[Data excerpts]
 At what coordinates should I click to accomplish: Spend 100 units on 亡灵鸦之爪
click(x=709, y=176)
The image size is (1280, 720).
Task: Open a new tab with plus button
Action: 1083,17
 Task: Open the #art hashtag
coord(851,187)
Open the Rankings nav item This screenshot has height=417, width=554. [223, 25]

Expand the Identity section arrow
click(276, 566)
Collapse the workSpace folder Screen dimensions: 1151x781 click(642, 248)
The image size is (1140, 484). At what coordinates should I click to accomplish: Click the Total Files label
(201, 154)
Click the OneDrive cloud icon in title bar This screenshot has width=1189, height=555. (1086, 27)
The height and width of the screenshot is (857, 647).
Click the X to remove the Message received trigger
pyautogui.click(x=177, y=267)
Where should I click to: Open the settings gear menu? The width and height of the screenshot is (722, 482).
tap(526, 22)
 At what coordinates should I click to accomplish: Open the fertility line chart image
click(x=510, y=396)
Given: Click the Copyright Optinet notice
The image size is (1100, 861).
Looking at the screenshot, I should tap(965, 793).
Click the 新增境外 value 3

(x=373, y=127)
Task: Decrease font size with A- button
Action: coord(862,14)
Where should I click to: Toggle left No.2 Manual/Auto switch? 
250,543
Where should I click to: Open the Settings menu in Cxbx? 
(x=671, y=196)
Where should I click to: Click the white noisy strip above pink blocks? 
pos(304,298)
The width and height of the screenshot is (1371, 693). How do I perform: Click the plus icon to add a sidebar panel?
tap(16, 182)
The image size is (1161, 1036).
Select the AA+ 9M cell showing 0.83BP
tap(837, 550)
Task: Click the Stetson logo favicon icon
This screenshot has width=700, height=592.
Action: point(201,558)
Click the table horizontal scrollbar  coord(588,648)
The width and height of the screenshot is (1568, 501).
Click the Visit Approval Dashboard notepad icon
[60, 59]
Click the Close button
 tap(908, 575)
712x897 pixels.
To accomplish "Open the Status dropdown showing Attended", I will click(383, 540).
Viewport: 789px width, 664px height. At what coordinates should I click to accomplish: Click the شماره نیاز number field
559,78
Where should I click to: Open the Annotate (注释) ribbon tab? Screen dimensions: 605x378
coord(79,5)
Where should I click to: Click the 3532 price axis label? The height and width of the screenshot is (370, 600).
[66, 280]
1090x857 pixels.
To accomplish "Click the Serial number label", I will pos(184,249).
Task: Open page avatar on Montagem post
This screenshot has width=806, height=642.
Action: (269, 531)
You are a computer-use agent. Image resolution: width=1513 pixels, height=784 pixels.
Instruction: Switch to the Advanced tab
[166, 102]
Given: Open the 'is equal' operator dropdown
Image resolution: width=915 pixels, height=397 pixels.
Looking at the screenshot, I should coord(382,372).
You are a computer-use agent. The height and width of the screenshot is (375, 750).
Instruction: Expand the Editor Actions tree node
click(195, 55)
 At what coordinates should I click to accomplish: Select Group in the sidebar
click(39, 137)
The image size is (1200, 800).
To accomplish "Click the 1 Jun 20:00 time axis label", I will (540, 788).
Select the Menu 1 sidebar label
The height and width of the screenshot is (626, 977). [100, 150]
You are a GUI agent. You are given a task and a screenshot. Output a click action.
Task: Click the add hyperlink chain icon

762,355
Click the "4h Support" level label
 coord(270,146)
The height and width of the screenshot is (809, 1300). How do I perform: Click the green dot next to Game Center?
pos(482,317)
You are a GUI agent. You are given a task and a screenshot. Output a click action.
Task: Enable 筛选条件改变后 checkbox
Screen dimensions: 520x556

**Try it:** Using the entries above, give back exactly the line containing "The height and width of the screenshot is (857, 647).", the line containing "You are a computer-use agent. Image", and every line between them, and nothing else.

**Response:**
The height and width of the screenshot is (857, 647).
Click the X to remove the Message received trigger
pyautogui.click(x=177, y=267)
Where should I click to: Open the settings gear menu? The width and height of the screenshot is (722, 482).
tap(526, 22)
 At what coordinates should I click to accomplish: Open the fertility line chart image
click(x=510, y=396)
Given: Click the Copyright Optinet notice
The image size is (1100, 861).
Looking at the screenshot, I should tap(965, 793).
Click the 新增境外 value 3

(x=373, y=127)
Task: Decrease font size with A- button
Action: coord(862,14)
Where should I click to: Toggle left No.2 Manual/Auto switch? 
250,543
Where should I click to: Open the Settings menu in Cxbx? 
(x=671, y=196)
Where should I click to: Click the white noisy strip above pink blocks? 
pos(304,298)
The width and height of the screenshot is (1371, 693). How do I perform: Click the plus icon to add a sidebar panel?
tap(16, 182)
The image size is (1161, 1036).
Select the AA+ 9M cell showing 0.83BP
tap(837, 550)
Task: Click the Stetson logo favicon icon
This screenshot has width=700, height=592.
Action: point(201,558)
Click the table horizontal scrollbar  coord(588,648)
The width and height of the screenshot is (1568, 501).
Click the Visit Approval Dashboard notepad icon
[60, 59]
Click the Close button
 tap(908, 575)
712x897 pixels.
To accomplish "Open the Status dropdown showing Attended", I will click(383, 540).
Viewport: 789px width, 664px height. At what coordinates should I click to accomplish: Click the شماره نیاز number field
559,78
Where should I click to: Open the Annotate (注释) ribbon tab? Screen dimensions: 605x378
coord(79,5)
Where should I click to: Click the 3532 price axis label? The height and width of the screenshot is (370, 600).
[66, 280]
1090x857 pixels.
To accomplish "Click the Serial number label", I will pos(184,249).
Task: Open page avatar on Montagem post
This screenshot has width=806, height=642.
Action: (269, 531)
You are a computer-use agent. Image resolution: width=1513 pixels, height=784 pixels.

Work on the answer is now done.